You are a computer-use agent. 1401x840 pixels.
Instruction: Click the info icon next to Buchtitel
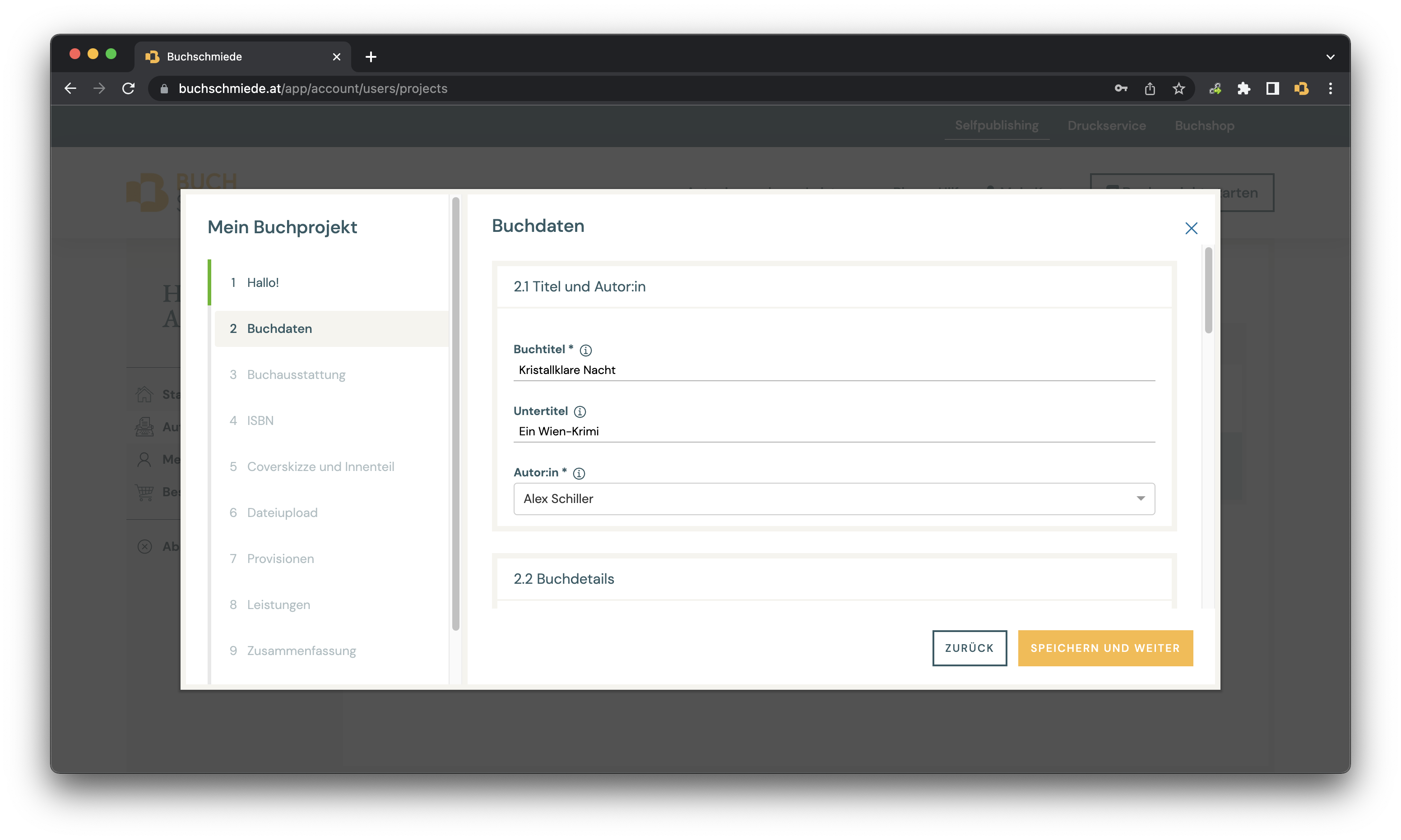pyautogui.click(x=585, y=351)
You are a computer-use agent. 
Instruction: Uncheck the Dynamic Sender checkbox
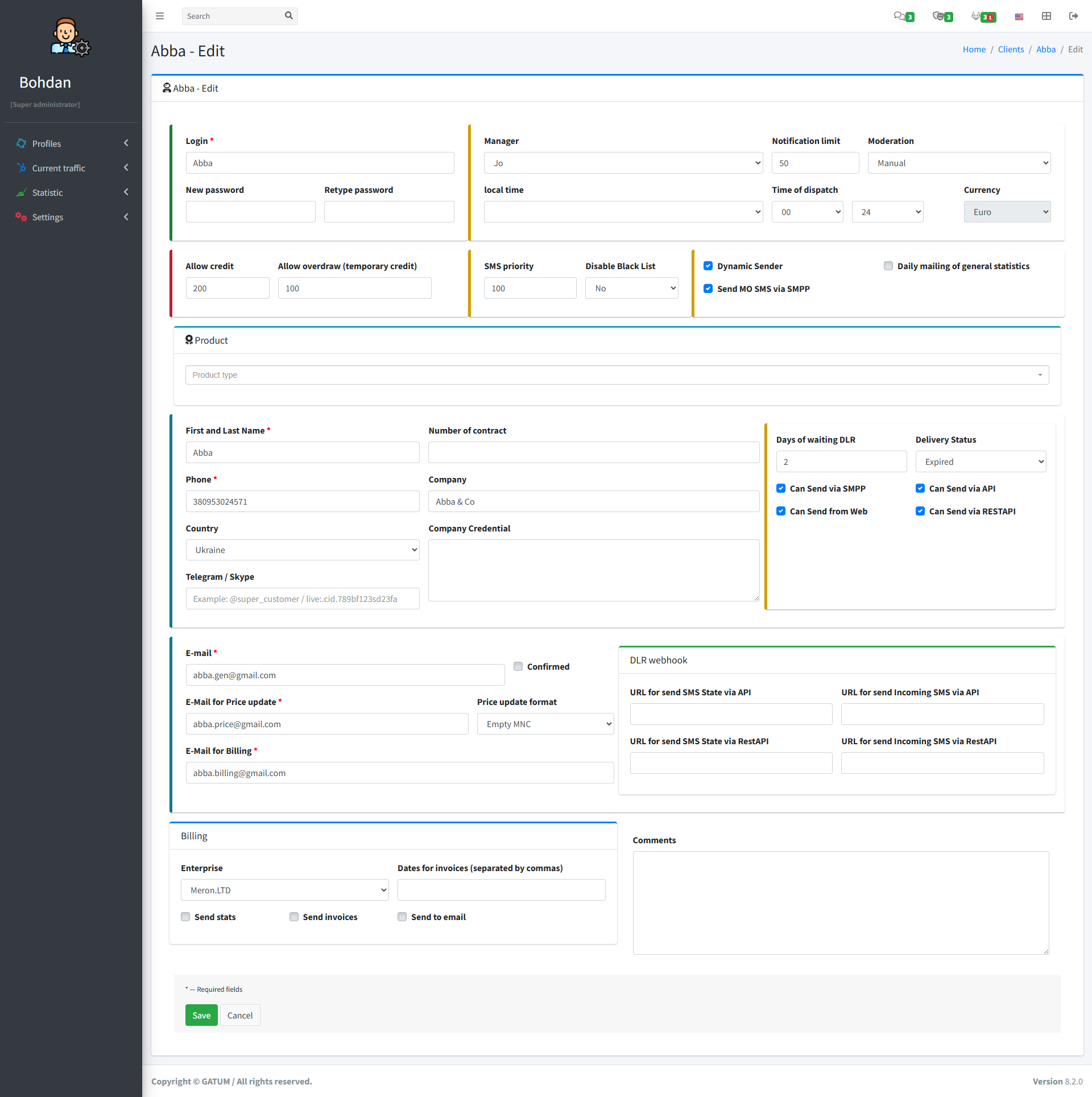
------------------------------------------------
## The problem
What you return should be the full listing, unchanged, minus the pictures.

## Exercise result
You are a computer-use agent. 1401x840 pixels.
Instruction: Click the info icon next to Buchtitel
pyautogui.click(x=585, y=351)
You are a computer-use agent. 
Instruction: Uncheck the Dynamic Sender checkbox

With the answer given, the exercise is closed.